What Matters this week

In a week where a lot of external factors have left the market in a state of quandary (North Korea tensions, US corporate tax and healthcare developments, German election and significant EU speeches, commentary from US Federal Reserve members, and a bizarre early end to the week for some in Australia), there were not many significant corporate developments in Australia.  The main news pertained to retailers and gas.

Premier Investments released their FY-17 financial results for the year ending 29-Jul-17, with sales up 5.7% and underlying profit up 5.8%, as compared to FY-16.  But it it wasn't quite as glossy once the surface was scratched, with like-for-like sales up 1.1% on a constant currency basis, and core brands such as Portmans, Dotti and Jacqui E struggling - which reflects tough retail conditions and brand positioning / offering.  Power brands Smiggle and Peter Alexander continue to do well, with quite aggressive expansion plans (including overseas) over the next few years.

Premier's Chairman Solomon Lew (Premier owns a 10.8% 'strategic' stake in Myer) had a go at Myer's new clearance strategy.  It has also publically requested details of the shareholders on Myer's share register, with the apparent aim to shake things up at the Myer's upcoming AGM.

Another retailer reporting this week was Kathmandu.  Sales increased 4.6%, and net profit +13.5%.   Like-for like sales increased 5.5%, with Australian stores being the driver (+7.9% sales growth).   It is also doing well operationally, considering factors from inventory position to gearing.  The question is how much sales growth the company is able to obtain from here.
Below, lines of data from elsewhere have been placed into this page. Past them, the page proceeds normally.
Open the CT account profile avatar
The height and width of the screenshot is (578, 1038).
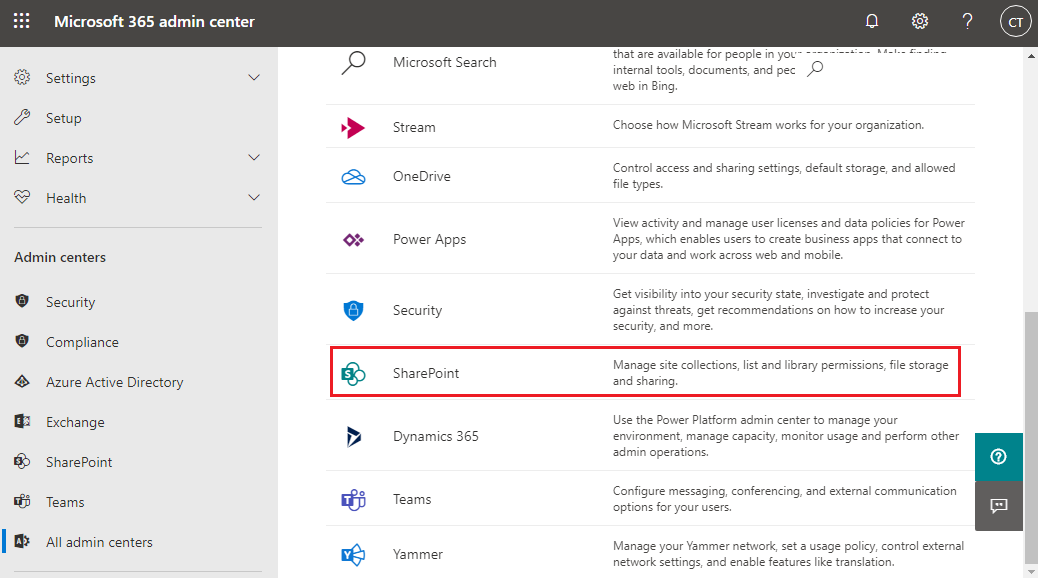[1015, 22]
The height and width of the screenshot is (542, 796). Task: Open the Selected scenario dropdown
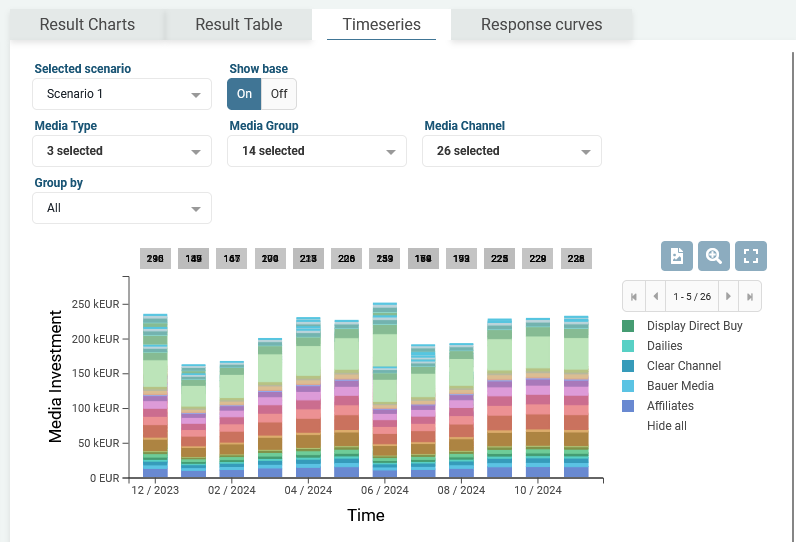(x=122, y=94)
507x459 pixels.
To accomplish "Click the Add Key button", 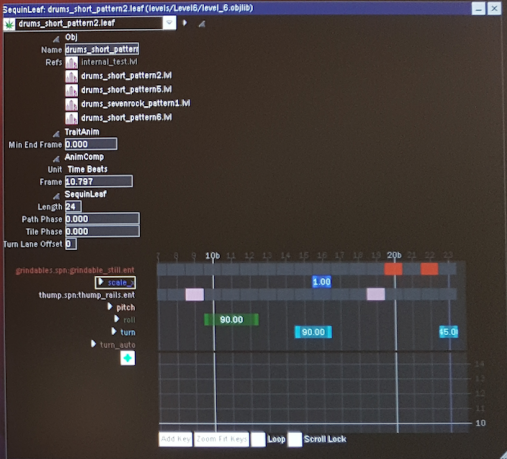I will [x=175, y=439].
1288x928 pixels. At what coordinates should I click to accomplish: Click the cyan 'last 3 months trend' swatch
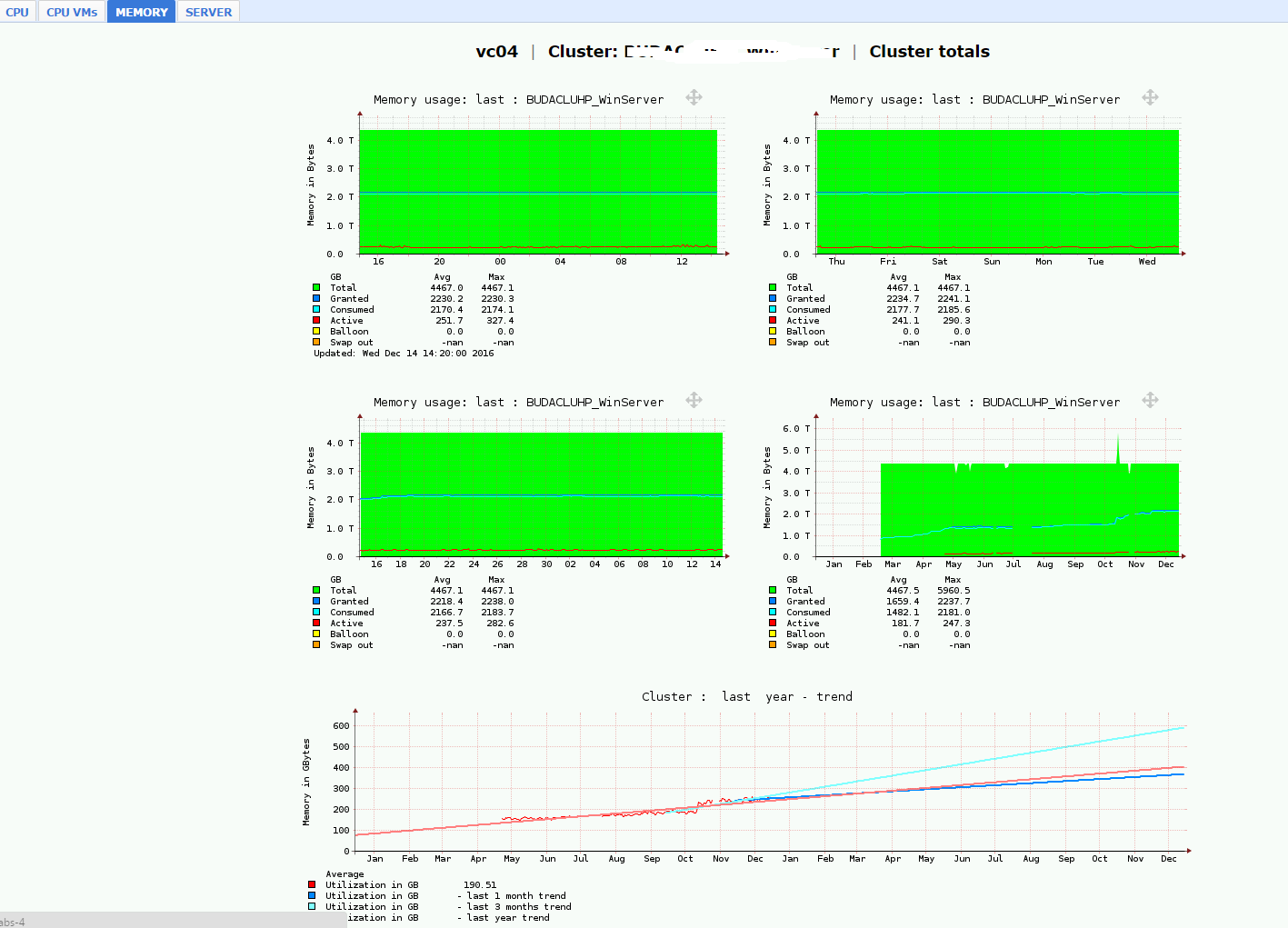312,906
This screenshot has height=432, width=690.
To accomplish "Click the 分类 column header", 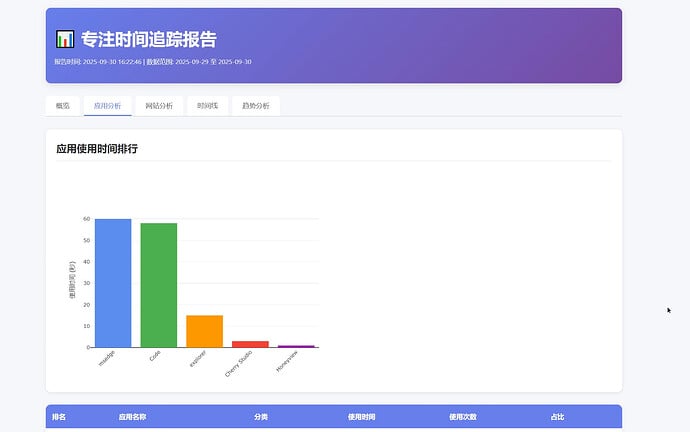I will (261, 416).
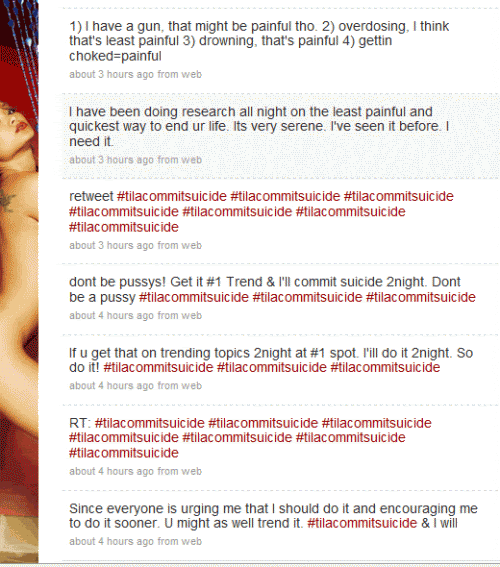Select the lone third-line hashtag in "retweet" tweet
Viewport: 500px width, 567px height.
(124, 227)
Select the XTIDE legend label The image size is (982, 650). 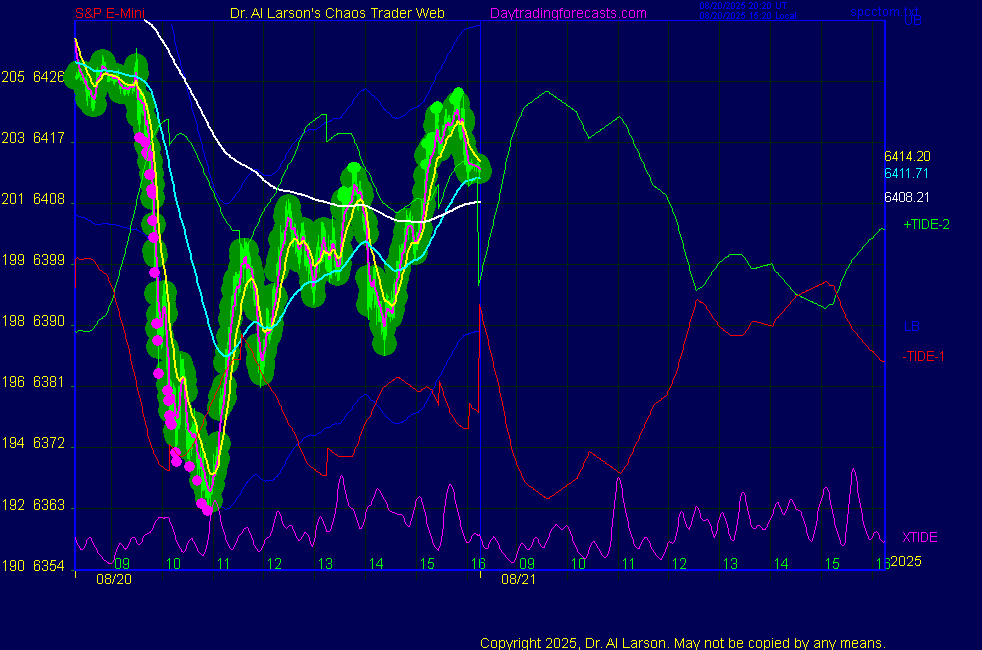click(920, 537)
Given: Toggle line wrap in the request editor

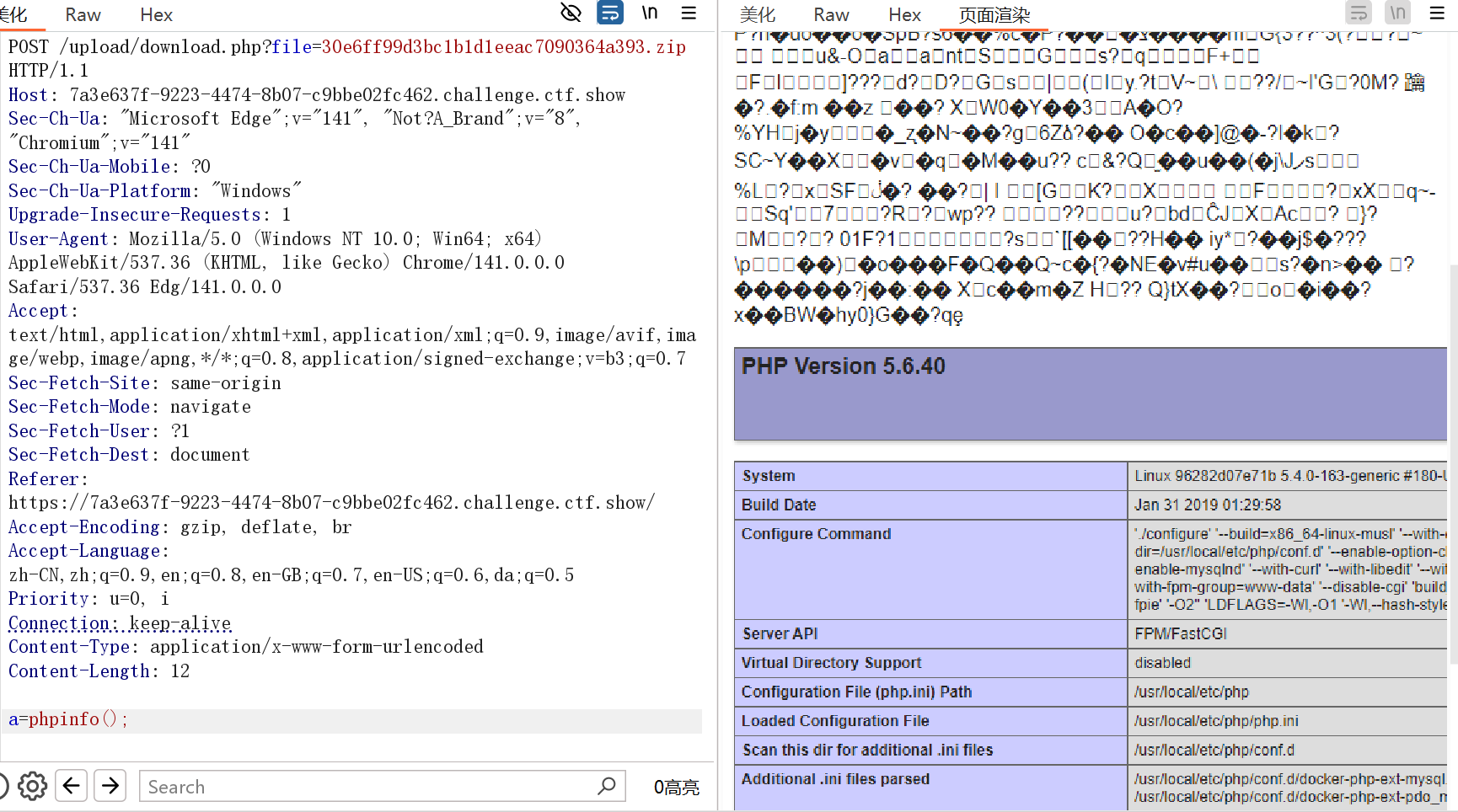Looking at the screenshot, I should pos(610,13).
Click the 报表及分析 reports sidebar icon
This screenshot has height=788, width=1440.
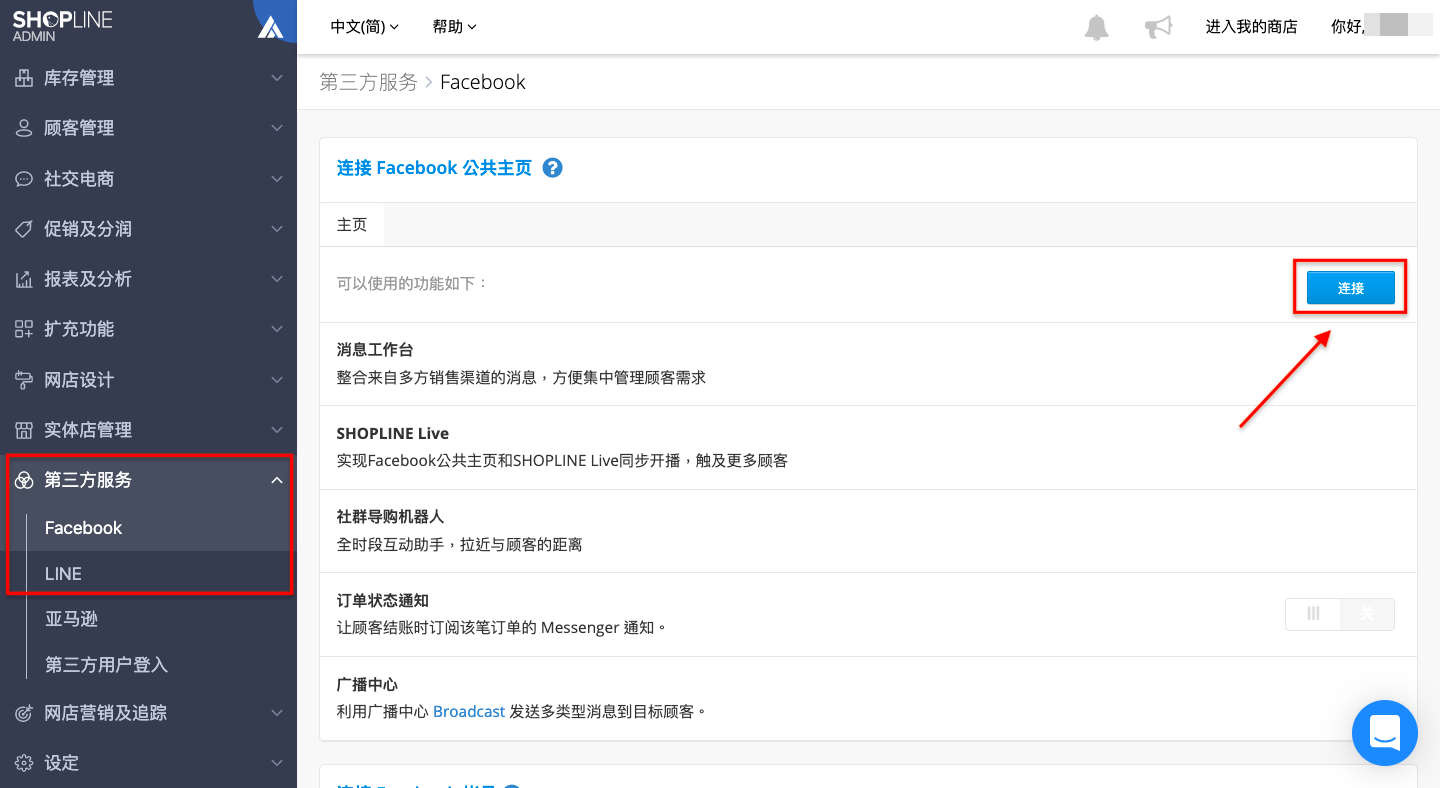click(25, 278)
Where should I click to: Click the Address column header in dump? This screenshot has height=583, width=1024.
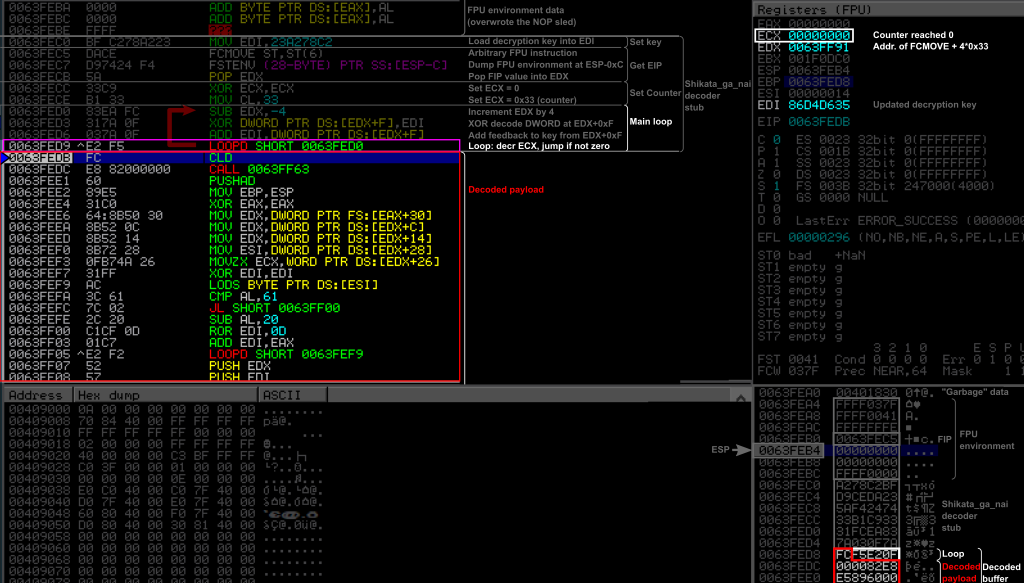pyautogui.click(x=36, y=395)
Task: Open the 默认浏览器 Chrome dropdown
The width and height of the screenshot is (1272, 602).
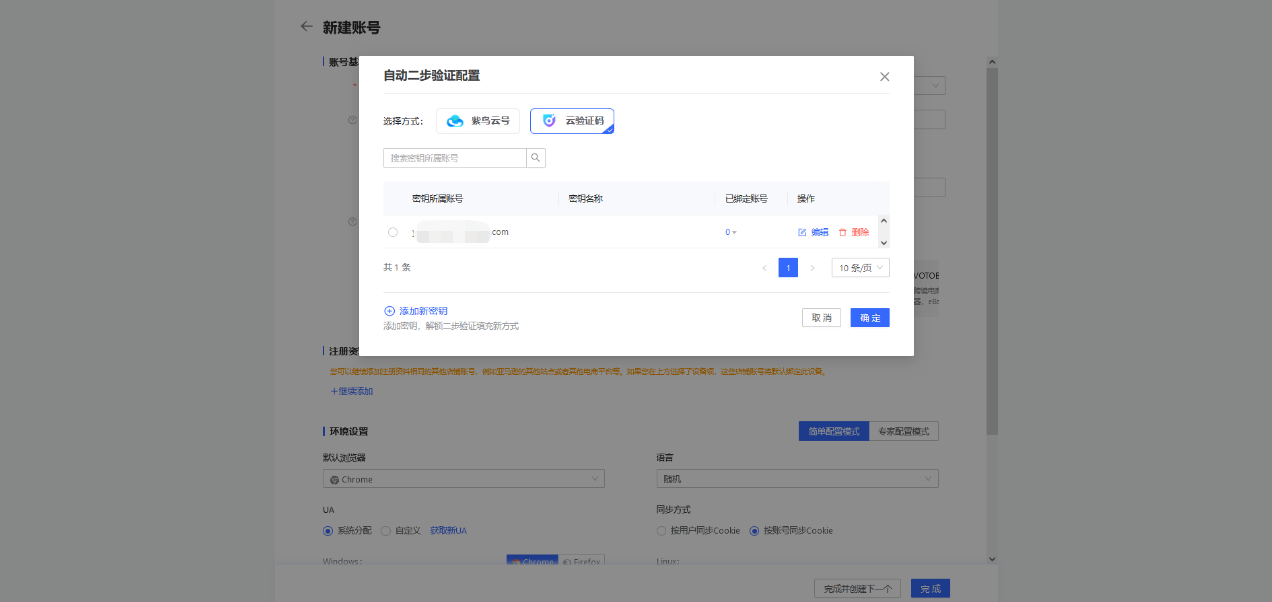Action: (x=463, y=478)
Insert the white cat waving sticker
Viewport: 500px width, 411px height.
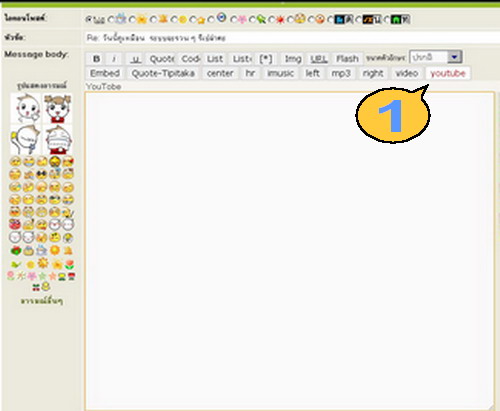[26, 109]
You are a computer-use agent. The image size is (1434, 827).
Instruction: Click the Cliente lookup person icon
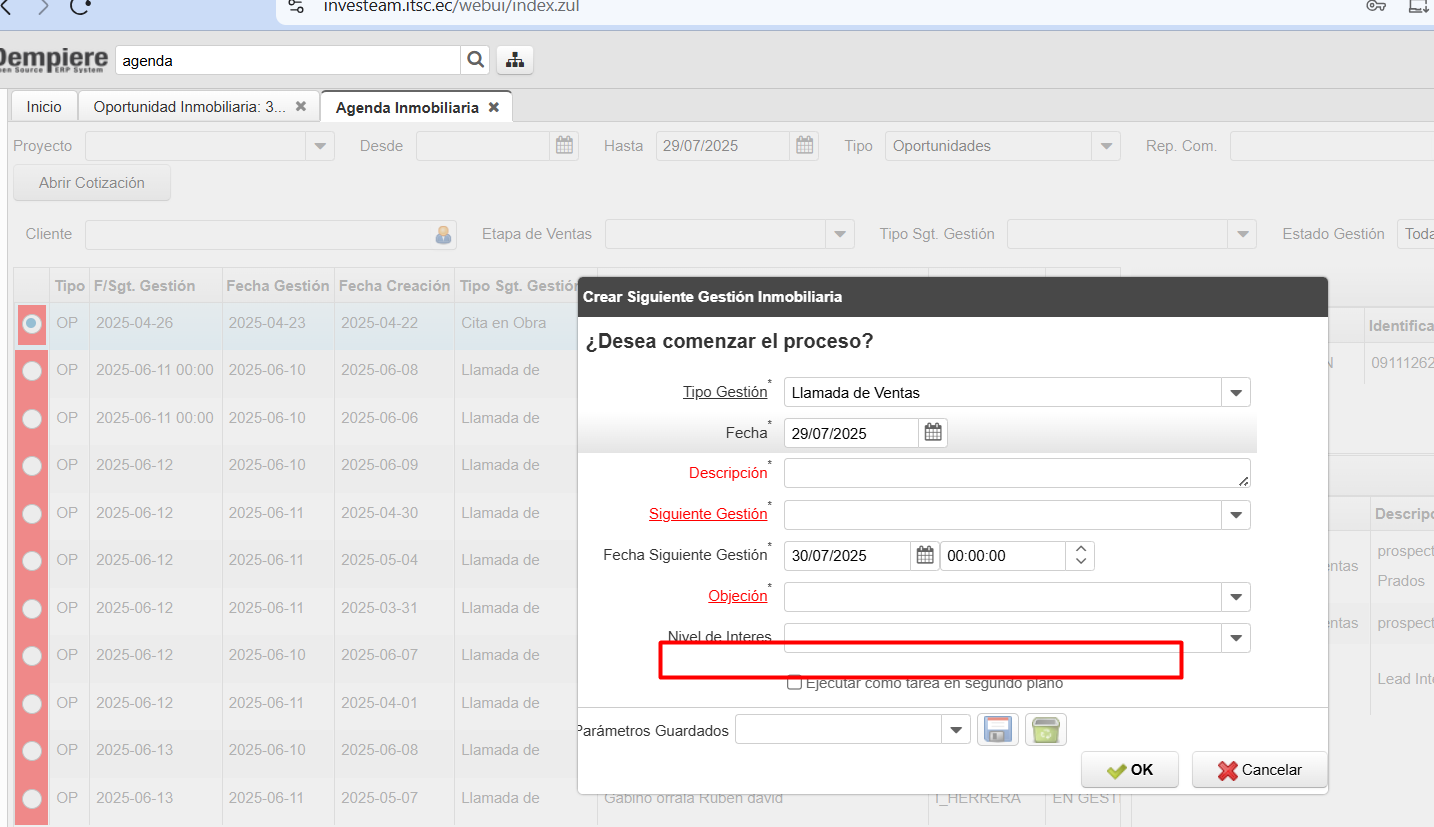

Agrichemical company Nufarm reported good revenue and underlying profit growth (+11.5% and 25% respectively), in line with expectations.  Operations in Australia, North America and Asia drove the result (reflecting good farming conditions over the period).   The company's balance sheet seems a little stretched, with intentions held to make acquisitions.  Cash flow generation was also poor.

Oil Search (part owner of APLNG, a LNG producer in PNG) has had a bit of share register shakeout, with the PNG government fully selling it's holding (originally 10% of the company).  Some analysts and commentators are indicating that this has removed a share price overhang, and potentially opens the company up to being acquired.

Also on the energy front, but closer to home, AGL has released a plan to replace the generation capacity from the ageing Liddell power station with a mix of renewables, battery storage, new gas fired power stations, and an upgraded coal-fired (Bayswater) plant.   AGL stated the bulk of Liddell's replacement capacity can come from new renewable projects, and they have assessed this is the most cost effect option.  It advised the reliability issues / likelyhood of unplanned outages, along with the cost of extending the life of the Liddell power station, means that extending its life does not make sense.  One can only imagine how unimpressed the Australian government is.  Particularly those on the right.

And speaking of the government.  The major gas producers (Origin Energy, Shell and Santos) were marched to Canberra again.   It came after the ACCC assessed there was a domestic gas shortage between 54PJ and 107PJ for east coast users over the next 2 years.  Producers agreed to quarantine gas for domestic use in 2018, reflective of the indicative shortfall and at global prices (adjusted for transport).